I - Antes a gente não tinha água, luz, asfalto, ônibus e agora tem tudo isso. O ônibus mais próximo que tínhamos era perto do hospital evangélico, há mais ou menos uns dois km da minha casa
K - o que mudou para pior?
I - Pra mim, que moro na comunidade, não posso reclamar que as coisas estão piores. Para mim tudo é melhor. A gente precisa aprender a viver na comunidade.
K - Você gosta de morar aqui?
I - gosto
K - Por quê?
I - Por que tudo é perto para nós, supermercado, padaria, ir ao centro. Tenho muitas amizades aqui.
K - É uma vida boa aqui, então?
I - Sim, é uma vida boa... tranqüilidade...
K - Você se incomoda com o preconceito que as pessoas tem da favela?
I - Não. Na verdade eu conheço gente de classe alta que mora conosco. A favela não é só de pobre, não. Nós temos até médico que mora aqui, enfermeira, vereadores, engenheiros, pessoas fazendo faculdade, professores...
K - Porque você acha que as pessoas de classe alta escolheram viver na comunidade?
I - Às vezes, eu penso que é por que a favela não é tão ruim assim. Se eles podem morar fora, por que eles moram aqui? É por que a favela não é tão ruim assim.
K - Então, você acha que não existe preconceito?
I - Não, quer dizer, existir existe, mas não são todos, né?!

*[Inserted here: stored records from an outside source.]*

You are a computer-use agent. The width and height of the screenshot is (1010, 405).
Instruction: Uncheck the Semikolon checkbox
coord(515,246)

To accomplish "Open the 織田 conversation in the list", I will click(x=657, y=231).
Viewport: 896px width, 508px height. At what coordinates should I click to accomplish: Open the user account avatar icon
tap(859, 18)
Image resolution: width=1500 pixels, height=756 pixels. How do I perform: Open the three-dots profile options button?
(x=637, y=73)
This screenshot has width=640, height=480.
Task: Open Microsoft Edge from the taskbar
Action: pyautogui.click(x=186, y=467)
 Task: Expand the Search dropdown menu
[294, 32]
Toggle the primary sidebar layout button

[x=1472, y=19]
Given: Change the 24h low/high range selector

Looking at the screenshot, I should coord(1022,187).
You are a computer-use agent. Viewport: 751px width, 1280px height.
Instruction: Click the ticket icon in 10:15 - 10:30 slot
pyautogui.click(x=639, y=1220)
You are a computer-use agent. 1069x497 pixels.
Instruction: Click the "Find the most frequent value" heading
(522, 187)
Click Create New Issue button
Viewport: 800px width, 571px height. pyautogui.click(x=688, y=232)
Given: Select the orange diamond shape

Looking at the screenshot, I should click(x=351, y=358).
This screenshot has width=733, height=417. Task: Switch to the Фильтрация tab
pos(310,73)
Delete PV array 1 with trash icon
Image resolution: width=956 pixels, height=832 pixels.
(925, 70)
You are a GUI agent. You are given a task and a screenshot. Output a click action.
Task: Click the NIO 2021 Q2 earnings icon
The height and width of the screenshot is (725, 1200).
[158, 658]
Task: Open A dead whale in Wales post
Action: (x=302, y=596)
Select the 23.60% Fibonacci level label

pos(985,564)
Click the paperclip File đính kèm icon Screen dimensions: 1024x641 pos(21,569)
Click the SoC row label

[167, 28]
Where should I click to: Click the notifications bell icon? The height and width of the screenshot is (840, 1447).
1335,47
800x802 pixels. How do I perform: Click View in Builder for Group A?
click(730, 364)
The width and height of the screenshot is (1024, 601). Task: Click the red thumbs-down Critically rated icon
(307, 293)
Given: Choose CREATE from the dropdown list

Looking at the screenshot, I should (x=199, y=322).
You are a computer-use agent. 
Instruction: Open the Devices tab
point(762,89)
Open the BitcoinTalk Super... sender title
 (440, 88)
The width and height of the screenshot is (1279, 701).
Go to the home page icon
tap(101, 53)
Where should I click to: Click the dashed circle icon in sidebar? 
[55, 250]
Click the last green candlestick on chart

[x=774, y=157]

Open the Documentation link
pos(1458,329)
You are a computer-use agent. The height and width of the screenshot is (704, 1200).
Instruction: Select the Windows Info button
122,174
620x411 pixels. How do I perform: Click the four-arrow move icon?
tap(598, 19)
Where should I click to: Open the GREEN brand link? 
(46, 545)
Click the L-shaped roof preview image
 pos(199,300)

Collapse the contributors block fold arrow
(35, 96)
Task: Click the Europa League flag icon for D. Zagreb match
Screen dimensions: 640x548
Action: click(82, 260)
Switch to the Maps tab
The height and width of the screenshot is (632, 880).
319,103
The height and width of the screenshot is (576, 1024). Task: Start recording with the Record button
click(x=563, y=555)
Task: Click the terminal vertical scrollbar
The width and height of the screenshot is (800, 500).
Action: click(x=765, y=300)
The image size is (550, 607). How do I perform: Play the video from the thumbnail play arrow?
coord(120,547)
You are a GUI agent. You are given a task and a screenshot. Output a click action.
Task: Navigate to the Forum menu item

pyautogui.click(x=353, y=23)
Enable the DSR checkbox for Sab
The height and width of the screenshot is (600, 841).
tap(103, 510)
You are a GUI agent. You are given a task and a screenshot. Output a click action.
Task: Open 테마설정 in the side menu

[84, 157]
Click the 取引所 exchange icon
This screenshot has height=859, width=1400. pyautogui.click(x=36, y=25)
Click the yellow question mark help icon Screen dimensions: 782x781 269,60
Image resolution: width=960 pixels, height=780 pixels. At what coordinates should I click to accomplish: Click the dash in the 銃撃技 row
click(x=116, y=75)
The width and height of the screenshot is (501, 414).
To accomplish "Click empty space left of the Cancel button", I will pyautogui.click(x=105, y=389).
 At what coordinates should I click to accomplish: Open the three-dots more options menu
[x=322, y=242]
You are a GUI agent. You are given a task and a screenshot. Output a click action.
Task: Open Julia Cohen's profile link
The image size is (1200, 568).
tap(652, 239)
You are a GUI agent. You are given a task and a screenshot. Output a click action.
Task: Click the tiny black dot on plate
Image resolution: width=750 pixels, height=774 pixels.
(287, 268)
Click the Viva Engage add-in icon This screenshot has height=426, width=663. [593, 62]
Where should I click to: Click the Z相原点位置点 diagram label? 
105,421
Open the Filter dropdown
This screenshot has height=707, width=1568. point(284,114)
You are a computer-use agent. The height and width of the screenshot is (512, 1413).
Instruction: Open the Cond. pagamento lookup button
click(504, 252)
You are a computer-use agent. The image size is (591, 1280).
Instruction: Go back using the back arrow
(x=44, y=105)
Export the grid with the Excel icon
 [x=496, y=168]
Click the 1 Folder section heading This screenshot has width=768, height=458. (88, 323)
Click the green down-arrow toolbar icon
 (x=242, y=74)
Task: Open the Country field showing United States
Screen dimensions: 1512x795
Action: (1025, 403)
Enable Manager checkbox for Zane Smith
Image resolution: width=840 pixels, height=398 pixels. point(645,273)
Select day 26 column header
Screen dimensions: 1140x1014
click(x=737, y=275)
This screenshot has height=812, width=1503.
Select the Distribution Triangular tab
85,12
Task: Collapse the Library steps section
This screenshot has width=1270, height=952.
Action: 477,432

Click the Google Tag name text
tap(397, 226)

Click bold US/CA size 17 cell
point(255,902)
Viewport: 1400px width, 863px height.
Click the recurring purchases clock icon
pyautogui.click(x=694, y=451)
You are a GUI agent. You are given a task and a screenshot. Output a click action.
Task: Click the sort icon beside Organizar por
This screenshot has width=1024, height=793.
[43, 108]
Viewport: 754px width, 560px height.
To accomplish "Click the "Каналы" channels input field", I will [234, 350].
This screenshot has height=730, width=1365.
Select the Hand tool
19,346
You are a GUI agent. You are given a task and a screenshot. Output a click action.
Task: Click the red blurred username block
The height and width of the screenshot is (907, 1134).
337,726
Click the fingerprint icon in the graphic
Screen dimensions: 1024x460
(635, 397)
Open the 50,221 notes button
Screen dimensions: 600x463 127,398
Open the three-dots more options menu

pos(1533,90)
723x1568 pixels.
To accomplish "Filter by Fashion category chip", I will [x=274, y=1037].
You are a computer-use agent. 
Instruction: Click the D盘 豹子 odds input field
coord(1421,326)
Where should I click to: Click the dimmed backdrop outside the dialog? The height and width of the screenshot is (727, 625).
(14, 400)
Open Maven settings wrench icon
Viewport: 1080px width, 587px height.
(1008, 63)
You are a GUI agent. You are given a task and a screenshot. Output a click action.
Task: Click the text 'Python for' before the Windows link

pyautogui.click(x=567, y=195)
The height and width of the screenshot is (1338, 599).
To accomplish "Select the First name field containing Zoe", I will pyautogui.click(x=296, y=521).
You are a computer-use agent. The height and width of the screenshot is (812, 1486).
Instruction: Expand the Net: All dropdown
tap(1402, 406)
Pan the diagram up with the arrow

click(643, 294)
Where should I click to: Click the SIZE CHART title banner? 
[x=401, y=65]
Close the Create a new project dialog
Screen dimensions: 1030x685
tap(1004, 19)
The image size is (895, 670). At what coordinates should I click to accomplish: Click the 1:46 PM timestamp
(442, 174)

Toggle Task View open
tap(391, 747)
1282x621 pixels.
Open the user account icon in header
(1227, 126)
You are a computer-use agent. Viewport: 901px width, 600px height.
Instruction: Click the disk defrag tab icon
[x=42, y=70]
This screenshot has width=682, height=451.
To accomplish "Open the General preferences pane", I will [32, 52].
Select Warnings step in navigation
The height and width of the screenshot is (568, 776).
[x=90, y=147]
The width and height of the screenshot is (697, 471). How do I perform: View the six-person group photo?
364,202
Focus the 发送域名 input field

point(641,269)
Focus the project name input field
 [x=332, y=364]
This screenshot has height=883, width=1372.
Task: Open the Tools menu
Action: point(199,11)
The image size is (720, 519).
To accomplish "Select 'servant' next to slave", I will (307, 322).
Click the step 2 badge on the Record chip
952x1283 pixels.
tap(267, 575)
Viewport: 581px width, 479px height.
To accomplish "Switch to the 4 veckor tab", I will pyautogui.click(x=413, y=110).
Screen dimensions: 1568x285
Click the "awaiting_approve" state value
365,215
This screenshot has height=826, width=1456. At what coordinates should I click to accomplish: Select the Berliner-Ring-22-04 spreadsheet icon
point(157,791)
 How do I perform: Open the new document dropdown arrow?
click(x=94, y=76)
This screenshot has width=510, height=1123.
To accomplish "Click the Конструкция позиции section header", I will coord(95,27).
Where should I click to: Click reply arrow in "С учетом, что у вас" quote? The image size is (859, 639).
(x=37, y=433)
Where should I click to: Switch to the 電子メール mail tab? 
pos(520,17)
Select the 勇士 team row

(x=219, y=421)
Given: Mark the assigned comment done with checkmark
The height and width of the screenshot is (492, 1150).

K - Quais são seus sonhos?
I - Meu sonho... (para para pensar) Criar meus netos, por que meus filhos já estão criados, só tem um pequeno. Ver meus netos crescendo aqui dentro da comunidade comigo, igual meus filhos cresceram e se tiver que subir na vida que seja aqui dentro da favela. Eu gosto daqui, gosto muito!Sinto-me bem aqui.
K - A comunidade tem todas as facilidades que uma vida no centro da cidade oferece?
I - Sim está tudo próximo da gente, um bom posto de saúde , supermercados, se eu quero uma pizza eles vêm entregar, se eu peço um remédio a farmácia entrega. Os becos estão todos arrumados, eu nem sujo meu pé de barro quando venho trabalhar.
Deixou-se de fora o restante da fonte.